■ **ABOUT THIS EXERCISE**
Given the records below, would you repeat exactly the lines that begin at the one containing "The height and width of the screenshot is (434, 582)." and end at the one containing "Click the magnifying", inclusive?

■ **GIVEN RECORDS**
───

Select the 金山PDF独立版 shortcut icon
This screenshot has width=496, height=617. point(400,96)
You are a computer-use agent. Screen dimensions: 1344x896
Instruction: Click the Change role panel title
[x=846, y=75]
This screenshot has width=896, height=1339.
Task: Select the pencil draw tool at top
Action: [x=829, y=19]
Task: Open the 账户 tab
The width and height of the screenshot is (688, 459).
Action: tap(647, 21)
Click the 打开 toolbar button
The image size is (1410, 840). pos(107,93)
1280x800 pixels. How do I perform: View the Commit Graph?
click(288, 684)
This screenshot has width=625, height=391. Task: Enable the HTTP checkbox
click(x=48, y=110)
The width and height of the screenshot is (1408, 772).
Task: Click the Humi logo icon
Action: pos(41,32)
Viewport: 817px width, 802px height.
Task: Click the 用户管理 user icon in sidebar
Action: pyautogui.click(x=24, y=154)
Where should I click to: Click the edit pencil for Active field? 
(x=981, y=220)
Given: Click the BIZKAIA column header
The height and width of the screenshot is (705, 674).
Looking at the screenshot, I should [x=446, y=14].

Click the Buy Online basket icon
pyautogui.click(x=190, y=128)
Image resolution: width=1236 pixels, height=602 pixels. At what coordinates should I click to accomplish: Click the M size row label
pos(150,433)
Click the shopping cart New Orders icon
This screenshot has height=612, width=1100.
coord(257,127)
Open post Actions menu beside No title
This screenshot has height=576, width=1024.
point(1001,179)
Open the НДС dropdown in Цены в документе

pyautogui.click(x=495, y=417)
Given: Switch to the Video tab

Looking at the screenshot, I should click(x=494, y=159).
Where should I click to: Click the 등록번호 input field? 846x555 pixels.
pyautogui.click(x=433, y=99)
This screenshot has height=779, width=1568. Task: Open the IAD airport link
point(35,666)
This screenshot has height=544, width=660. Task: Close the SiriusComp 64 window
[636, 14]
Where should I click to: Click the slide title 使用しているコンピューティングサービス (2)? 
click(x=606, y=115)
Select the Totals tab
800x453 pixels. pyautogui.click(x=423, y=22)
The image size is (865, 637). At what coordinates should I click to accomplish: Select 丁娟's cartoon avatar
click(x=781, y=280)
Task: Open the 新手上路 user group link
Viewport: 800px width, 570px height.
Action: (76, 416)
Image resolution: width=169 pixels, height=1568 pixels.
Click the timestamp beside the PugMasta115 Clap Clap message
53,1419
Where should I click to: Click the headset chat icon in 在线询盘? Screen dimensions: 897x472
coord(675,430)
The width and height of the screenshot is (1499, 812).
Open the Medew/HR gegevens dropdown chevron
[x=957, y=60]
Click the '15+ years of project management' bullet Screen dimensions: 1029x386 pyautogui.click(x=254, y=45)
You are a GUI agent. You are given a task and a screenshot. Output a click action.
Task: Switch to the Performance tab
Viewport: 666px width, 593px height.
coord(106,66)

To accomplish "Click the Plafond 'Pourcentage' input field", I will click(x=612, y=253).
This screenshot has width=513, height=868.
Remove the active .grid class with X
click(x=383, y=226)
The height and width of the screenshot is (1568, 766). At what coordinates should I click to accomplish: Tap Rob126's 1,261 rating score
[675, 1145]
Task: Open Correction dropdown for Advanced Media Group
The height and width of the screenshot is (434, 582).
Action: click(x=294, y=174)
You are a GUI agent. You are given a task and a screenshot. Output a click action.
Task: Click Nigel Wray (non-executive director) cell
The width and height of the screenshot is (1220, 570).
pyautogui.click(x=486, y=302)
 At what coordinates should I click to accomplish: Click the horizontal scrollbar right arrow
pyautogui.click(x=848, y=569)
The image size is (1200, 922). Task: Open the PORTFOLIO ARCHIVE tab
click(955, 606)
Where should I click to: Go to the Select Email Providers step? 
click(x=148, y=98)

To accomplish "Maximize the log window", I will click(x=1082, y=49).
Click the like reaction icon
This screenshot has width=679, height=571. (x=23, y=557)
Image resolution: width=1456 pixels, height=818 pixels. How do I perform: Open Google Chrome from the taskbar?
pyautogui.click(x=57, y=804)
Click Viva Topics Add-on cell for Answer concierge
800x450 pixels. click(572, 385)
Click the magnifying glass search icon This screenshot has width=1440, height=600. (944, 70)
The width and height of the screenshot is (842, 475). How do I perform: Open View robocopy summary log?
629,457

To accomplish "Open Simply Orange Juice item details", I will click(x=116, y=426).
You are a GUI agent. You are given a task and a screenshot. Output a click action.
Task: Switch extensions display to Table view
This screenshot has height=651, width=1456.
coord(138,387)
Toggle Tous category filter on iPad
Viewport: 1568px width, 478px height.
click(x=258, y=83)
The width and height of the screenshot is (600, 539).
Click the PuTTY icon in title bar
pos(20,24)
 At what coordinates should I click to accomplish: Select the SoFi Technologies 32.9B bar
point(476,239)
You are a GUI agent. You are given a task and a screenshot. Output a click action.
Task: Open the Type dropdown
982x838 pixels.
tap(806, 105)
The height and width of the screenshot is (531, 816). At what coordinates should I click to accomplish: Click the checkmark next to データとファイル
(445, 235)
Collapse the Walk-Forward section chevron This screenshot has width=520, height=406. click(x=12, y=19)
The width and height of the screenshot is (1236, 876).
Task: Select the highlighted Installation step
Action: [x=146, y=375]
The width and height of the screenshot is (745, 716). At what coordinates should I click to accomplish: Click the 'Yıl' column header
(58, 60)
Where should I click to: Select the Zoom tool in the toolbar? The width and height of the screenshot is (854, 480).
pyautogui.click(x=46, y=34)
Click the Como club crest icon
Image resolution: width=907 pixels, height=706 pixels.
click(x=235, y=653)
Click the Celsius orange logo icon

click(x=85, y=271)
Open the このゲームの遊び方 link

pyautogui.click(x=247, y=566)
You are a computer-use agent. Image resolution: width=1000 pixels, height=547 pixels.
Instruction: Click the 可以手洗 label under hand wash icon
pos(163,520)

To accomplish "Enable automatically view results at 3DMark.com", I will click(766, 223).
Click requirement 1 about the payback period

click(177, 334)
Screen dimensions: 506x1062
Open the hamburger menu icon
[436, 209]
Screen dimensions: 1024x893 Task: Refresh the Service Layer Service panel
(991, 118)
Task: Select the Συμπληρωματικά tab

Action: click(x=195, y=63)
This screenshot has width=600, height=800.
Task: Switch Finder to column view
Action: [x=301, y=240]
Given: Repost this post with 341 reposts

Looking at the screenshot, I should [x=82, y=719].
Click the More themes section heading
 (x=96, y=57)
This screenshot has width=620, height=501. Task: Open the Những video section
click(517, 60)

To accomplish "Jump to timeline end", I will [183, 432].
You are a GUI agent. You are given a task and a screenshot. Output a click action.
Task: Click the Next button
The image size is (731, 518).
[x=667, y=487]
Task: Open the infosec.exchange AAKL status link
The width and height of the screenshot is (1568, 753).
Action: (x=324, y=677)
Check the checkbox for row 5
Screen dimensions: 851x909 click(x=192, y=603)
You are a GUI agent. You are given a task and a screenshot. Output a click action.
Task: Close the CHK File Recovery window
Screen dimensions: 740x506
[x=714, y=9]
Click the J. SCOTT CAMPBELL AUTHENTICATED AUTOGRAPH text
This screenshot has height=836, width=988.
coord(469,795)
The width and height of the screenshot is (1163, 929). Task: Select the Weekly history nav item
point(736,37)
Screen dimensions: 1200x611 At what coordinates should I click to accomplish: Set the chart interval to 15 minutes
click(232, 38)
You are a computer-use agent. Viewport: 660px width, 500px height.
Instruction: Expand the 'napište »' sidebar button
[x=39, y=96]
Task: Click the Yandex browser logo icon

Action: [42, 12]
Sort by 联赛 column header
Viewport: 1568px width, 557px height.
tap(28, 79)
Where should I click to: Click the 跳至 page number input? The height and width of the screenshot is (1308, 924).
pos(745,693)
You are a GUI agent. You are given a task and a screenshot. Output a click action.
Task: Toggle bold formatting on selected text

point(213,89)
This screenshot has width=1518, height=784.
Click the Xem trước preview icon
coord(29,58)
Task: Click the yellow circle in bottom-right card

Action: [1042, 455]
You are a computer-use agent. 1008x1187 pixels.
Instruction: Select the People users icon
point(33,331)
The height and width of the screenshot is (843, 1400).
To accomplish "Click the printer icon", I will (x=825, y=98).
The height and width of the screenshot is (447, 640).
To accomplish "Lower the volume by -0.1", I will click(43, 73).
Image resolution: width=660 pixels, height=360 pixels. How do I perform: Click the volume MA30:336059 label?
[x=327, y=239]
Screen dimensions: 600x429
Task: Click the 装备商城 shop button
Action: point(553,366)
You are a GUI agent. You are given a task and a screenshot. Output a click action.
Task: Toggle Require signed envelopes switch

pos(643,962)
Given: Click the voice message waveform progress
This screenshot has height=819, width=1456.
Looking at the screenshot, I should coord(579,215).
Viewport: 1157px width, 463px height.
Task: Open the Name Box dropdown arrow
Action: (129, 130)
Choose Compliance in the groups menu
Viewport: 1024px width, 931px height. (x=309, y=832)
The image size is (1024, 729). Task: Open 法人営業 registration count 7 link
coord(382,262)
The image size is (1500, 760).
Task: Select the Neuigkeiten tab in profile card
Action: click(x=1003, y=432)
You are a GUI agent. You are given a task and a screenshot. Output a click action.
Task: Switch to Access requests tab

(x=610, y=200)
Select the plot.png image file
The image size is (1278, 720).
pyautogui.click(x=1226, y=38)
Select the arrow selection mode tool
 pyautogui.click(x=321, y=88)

───

■ **YOUR SOLUTION**
The height and width of the screenshot is (434, 582).
Action: click(x=294, y=174)
You are a GUI agent. You are given a task and a screenshot. Output a click action.
Task: Click Nigel Wray (non-executive director) cell
The width and height of the screenshot is (1220, 570).
pyautogui.click(x=486, y=302)
 At what coordinates should I click to accomplish: Click the horizontal scrollbar right arrow
pyautogui.click(x=848, y=569)
The image size is (1200, 922). Task: Open the PORTFOLIO ARCHIVE tab
click(955, 606)
Where should I click to: Go to the Select Email Providers step? 
click(x=148, y=98)

To accomplish "Maximize the log window", I will click(x=1082, y=49).
Click the like reaction icon
This screenshot has width=679, height=571. (x=23, y=557)
Image resolution: width=1456 pixels, height=818 pixels. How do I perform: Open Google Chrome from the taskbar?
pyautogui.click(x=57, y=804)
Click Viva Topics Add-on cell for Answer concierge
800x450 pixels. click(572, 385)
Click the magnifying glass search icon This screenshot has width=1440, height=600. (944, 70)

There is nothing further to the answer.